Anımsadığım kadarı ile 1959 yılında Malatya'da avukatlık yapan Fahrettin Dayım Ankara'ya geldiğinde Wartburg marka Doğu Almanya malı bir araba almıştı.
O tarihteki fiyatının 20.000 TL civarında olduğunu anımsıyorum.
Arkası tenteli ve 3 silindirli olan araba, o zaman hepimiz için bir heyecan vesilesi olmuştu.
Malatya'dan Sivrice'ye giderdik. 150 km'ye yakın toprak bir yoldan bahsediyorum.
Hazar Gölü kıyısında olan ilçenin yoğurdu o zamanlar dillere destandı.
Arabanın ön tarafı zar zor sürücü dahil 3 kişi alırdı.
Tabi ki onlar da ailenin büyükleri olurdu.
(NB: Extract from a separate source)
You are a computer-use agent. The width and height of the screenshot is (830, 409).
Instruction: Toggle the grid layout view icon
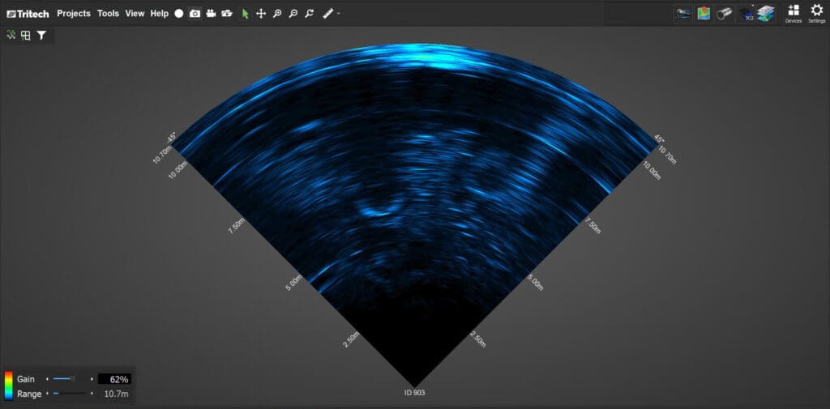click(x=26, y=36)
Geriye kalan 5-6 kişi arkaya konan döşekler üzerine tabir-i caiz ise "yığılırdı"
Tente bir ölçüye kadar tozdan korurdu.
Sivrice'ye veya Malatya'ya geldiğimizde un çuvalından çıkmış gibi olur birbirimize bakar gülüşürdük.
Hiç kimsenin kafasında ne yarınlar vardı ne de ince hesaplar...
Onlar genç, bizler ise çocuktuk.
Hepimiz mutluyduk.
O tarihte Kömürhan Köprüsü'ne geldiğimizde yolculara kahvaltı veren kerpiçten yapılmış 2 katlı bir ev vardı.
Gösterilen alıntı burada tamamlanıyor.